Virgin Bhasskar is an Indian comedy web series created by Akanksha Shukla and produced by Ekta Kapoor and Shobha Kapoor under their banner Balaji Telefilms for their video-on-demand streaming platform ALT Balaji and ZEE5. The series is directed by Sakshat Dalvi and Sangieta Rao. The season 1 of the series premiered on 19 November 2019 on ZEE5 and season 2 premiered on 29 August 2020.

The series stars Anant V Joshi, Rutpanna Aishwarya Sethi, and Dherendra Kumar Tiwari as protagonists and revolves around the life of an erotic novelist who desperately wants to lose his virginity.

== Synopsis ==
The series revolves around Bhaskar Tripathi who is an erotic novelist but the irony of his life is that he is still a virgin.

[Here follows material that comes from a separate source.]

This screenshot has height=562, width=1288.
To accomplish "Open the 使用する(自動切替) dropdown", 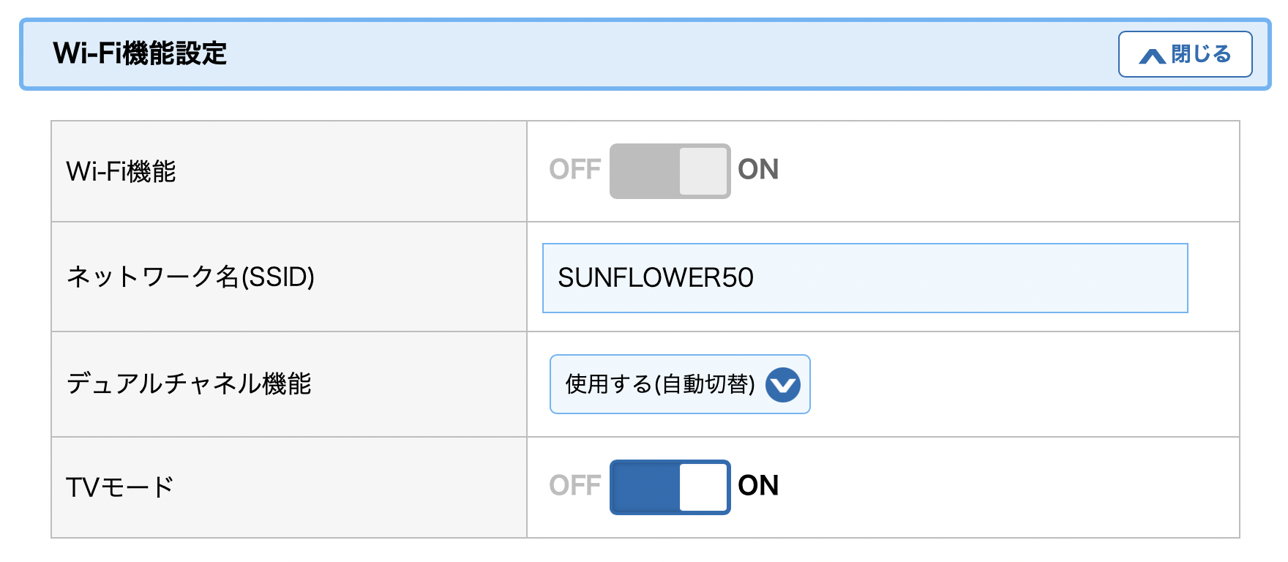I will pyautogui.click(x=680, y=384).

The series explores his life when he falls in love with Vidhi Pandey, daughter of a police officer and wants to lose his virginity only to her.

== Cast ==

| Actor | Role | Appearances |
|---|---|---|
| Anant V Joshi^{[citation needed]} | Bhaskar Tripathi | Main |
| Rutpanna Aishwarya Sethi | Vidhi Pandey | Main |
| Dherendra Kumar Tiwari | Mishra Ji | Recurring |
| Himanshu Arora | Rohan | Recurring |
| Sukhwinder Chahal |  | Recurring |
| Omkar Nautiyal | Abhishek Yadav | Recurring |
| Pradeep Yadav | Dilevariman | Recurring |
| Durgesh Kumar | Batuknath | Recurring |
| Ranvierr Chahal | IPS Keshav Tyagi | Recurring |

== Episodes ==

| Series | Episodes |  | Originally released |  |  |
| First released | Last released | Network |
| 1 | 11 |  | 19 November 2019 | 19 November 2019 | ALTBalaji |

| No. overall | No. in season | Title | Directed by | Written by | Original release date |
|---|---|---|---|---|---|
| 1 | 1 | "Un-used Jawaani" | Sangieta Rao | Ajaydeep Singh and Manish Kumar | 19 November 2019 |
| 2 | 2 | "The first meeting" | Sangieta Rao | Ajaydeep Singh and Manish Kumar | 19 November 2019 |
| 3 | 3 | "Banarasi Pyaar Ya Sambhog" | Sangieta Rao | Ajaydeep Singh and Manish Kumar | 19 November 2019 |
| 4 | 4 | "Saam Daam Dand Bhed" | Sangieta Rao | Ajaydeep Singh and Manish Kumar | 19 November 2019 |
| 5 | 5 | "Coaching Wali GF" | Sangieta Rao | Ajaydeep Singh and Manish Kumar | 19 November 2019 |
| 6 | 6 | "Shaadi Mein Samasyaa" | Sangieta Rao | Ajaydeep Singh and Manish Kumar | 19 November 2019 |
| 7 | 7 | "Baaton Ka Tota" | Sangieta Rao | Ajaydeep Singh and Manish Kumar | 19 November 2019 |
| 8 | 8 | "Pyaar Ka Saregama" | Sangieta Rao | Ajaydeep Singh and Manish Kumar | 19 November 2019 |
| 9 | 9 | "Sabse Bada Rog, Bhaiya Nahi Ho Raha Sambhog" | Sangieta Rao | Ajaydeep Singh and Manish Kumar | 19 November 2019 |
| 10 | 10 | "Chaudah Upanyaas Ka Sahitya" | Sangieta Rao | Ajaydeep Singh and Manish Kumar | 19 November 2019 |
| 11 | 11 | "Pyaar Ki Vidhi" | Sangieta Rao | Ajaydeep Singh and Manish Kumar | 19 November 2019 |

== Reception ==
The show received mixed reviews on its opening, while audience rated 6.8 stars on IMDb.